How strong the price pressure is shows the example of Q-Cells SE (Bitterfeld-Wolfen): In Q3, the company increased the unit volume sold by 87 percent to 103 MWp. The sales figure of €184 million (about $274 million) however increased only by 30 percent over Q2; for the first nine months of the year revenues even declined by 41 percent compared to the same period last year. The company blames the strong price deterioration in the international solar cell markets for the sales decline.
On this sales the company wrote an operative loss of €163.8 million — for the first nine months the losses amount to € 945 million and thus almost a billion euros. Adjusted by restructuring and other one-time charges, the company still wrote an operational loss (EBIT) of almost 5 million euros.
At the opportunity of presenting the quarterly figures, Q-Cells provided details regarding a cost-cutting program announced already in August. The most prominent item is a headcount reduction by 500 persons — roughly 25 percent of the staff will have to leave by the end of the year.
Hamburg-based Conergy AG fared similarly bad. It saw its Q3 sales decline 14 percent against Q2. Against the same quarter in 2008 sales even fell by 40.3 percent. The company which produces and sells crystalline solar modules and inverters now achieved sales of €140.2 million (about $209 million). On this basis, it wrote a net loss of €20 million. Anyway, Conergy managed to reduce its losses; in Q3/2008 it almost had drowned in red ink at a loss of € 77.5 million.
The situation could continue to deteriorate. At least, this is what Robert Castellano believes, president of market researcher The Information Network. In a study he paints a gloomy picture of the industry's situation. According to Castellano, the ongoing contraction process will not peak before 2010. The market researcher predicts that as many as 50 percent of the solar manufacturers won't survive. "The freefall has begun," he said.

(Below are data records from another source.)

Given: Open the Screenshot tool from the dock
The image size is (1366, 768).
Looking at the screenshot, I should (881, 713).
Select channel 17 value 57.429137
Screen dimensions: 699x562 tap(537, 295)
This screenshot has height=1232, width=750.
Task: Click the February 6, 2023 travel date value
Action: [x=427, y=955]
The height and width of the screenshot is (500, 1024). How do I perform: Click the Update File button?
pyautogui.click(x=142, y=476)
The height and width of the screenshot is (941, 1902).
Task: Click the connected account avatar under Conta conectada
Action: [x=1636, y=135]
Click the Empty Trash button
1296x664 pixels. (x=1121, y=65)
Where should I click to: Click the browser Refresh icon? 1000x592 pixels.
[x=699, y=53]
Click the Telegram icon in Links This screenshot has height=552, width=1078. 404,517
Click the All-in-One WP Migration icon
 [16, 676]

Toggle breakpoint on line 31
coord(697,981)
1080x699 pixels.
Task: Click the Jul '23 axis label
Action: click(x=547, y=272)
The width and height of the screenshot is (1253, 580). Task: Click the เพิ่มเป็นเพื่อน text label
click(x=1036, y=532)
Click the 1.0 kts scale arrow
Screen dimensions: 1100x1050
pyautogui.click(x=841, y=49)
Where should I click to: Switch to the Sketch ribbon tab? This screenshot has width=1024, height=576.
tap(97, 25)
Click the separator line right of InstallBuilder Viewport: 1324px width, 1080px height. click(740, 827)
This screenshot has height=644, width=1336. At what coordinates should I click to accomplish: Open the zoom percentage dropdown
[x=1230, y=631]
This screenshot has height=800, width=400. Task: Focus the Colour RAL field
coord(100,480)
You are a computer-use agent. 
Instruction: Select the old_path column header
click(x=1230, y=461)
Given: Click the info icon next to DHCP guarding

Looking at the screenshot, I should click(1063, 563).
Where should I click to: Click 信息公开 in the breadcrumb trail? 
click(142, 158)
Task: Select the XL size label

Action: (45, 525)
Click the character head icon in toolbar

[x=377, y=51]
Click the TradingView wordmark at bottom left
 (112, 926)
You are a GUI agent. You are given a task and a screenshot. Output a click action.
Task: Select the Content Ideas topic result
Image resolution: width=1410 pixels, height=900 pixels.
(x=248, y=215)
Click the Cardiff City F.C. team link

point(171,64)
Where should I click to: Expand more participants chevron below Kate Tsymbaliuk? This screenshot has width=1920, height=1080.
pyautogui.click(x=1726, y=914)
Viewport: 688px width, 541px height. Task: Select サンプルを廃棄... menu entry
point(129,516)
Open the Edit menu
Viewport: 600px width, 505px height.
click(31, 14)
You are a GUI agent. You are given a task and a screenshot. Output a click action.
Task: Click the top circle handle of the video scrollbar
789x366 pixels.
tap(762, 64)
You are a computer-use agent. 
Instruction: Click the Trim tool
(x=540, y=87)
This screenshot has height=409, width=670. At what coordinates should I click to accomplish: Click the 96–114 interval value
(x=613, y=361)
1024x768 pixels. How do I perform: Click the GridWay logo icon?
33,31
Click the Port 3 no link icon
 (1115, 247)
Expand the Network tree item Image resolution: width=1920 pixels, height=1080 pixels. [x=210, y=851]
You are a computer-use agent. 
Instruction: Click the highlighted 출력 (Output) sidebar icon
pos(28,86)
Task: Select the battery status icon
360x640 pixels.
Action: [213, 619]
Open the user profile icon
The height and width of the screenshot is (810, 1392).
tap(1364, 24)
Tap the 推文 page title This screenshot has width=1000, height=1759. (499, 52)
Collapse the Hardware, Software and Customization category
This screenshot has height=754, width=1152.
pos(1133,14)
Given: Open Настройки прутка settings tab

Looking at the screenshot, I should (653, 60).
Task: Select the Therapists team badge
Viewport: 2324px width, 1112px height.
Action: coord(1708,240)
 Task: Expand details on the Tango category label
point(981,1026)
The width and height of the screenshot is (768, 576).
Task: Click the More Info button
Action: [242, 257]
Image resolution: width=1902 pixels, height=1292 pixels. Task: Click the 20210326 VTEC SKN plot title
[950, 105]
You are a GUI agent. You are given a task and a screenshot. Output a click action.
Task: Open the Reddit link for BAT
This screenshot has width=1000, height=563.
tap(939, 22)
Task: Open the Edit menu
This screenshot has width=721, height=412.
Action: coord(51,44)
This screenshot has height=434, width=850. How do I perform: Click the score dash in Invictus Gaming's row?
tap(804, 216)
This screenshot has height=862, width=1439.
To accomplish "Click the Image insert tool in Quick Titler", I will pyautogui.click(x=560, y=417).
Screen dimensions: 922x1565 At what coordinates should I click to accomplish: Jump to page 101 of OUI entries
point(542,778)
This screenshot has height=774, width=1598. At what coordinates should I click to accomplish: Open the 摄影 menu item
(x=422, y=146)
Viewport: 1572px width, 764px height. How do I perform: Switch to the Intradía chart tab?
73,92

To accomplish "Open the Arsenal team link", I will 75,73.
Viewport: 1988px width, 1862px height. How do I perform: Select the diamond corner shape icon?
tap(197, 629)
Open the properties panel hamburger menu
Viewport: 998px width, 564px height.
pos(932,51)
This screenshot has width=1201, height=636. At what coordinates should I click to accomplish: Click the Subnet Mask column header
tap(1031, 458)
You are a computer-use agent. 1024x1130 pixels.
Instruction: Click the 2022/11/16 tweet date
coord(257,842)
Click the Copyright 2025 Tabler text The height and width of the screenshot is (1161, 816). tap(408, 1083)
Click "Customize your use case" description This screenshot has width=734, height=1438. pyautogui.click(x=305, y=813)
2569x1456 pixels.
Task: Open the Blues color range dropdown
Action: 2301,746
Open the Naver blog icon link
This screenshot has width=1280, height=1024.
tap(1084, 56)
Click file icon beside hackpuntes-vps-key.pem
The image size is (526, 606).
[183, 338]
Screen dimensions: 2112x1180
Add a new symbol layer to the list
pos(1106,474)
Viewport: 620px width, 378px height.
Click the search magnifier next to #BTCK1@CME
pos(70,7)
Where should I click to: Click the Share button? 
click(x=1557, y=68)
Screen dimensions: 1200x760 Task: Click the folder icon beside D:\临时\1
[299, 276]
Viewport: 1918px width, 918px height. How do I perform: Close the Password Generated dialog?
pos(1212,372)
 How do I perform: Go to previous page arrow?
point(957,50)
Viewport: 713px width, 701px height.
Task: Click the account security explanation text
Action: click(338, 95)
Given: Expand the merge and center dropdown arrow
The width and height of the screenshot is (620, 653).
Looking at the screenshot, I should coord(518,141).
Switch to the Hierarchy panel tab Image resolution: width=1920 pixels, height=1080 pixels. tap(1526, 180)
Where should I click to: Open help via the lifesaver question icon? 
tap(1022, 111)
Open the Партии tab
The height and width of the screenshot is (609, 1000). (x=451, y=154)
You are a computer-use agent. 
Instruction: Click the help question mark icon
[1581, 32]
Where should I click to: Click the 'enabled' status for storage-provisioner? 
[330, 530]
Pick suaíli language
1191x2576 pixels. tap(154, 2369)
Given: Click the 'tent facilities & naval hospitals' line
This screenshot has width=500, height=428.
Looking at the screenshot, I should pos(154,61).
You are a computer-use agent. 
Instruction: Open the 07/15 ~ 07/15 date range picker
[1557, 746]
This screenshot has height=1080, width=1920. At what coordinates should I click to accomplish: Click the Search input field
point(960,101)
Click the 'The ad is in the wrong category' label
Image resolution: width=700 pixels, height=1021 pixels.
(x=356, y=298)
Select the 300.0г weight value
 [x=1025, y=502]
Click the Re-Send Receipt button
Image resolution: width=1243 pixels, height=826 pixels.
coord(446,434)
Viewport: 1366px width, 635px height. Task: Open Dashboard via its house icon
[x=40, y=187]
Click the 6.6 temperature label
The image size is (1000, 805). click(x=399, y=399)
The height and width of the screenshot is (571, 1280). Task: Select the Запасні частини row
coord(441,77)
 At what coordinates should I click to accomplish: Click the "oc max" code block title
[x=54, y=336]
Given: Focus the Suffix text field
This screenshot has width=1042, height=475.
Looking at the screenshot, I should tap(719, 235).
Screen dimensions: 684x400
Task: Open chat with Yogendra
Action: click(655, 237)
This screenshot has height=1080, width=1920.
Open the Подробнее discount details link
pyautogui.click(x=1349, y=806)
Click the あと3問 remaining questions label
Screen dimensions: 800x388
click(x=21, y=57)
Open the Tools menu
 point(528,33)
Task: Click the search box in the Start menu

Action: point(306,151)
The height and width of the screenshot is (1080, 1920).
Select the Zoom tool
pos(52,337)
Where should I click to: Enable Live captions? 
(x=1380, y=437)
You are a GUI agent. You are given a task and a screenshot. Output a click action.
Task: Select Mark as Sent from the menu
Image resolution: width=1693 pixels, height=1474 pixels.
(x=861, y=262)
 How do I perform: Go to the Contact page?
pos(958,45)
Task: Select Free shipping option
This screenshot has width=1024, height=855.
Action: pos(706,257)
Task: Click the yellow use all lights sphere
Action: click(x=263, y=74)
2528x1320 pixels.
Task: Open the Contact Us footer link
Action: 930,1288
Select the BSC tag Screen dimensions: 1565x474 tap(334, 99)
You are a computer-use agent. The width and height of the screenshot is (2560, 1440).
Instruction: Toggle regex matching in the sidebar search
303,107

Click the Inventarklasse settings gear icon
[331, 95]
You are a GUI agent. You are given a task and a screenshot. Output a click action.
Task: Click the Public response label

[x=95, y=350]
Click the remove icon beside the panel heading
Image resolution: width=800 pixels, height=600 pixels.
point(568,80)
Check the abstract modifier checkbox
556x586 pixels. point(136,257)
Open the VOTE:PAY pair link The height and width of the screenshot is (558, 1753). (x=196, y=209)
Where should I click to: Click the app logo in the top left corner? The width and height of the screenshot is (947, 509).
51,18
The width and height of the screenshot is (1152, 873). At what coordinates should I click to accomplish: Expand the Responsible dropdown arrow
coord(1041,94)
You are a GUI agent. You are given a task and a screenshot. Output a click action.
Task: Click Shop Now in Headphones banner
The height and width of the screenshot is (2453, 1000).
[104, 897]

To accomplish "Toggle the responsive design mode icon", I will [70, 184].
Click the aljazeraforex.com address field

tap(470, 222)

Castellano cites a number of examples. General Electric, for instance plans to close its only US solar panel factory. BP Solar is in the process of winding down its solar panel factory in Maryland and outsource it to a contract manufacturer, to name just the most prominent ones.
Chinese companies continue to increase inventory and thus increase the price pressure, Castellano warned. "Perhaps this is an attempt to become the worldwide leader in the solar market by eliminating the competition," he said.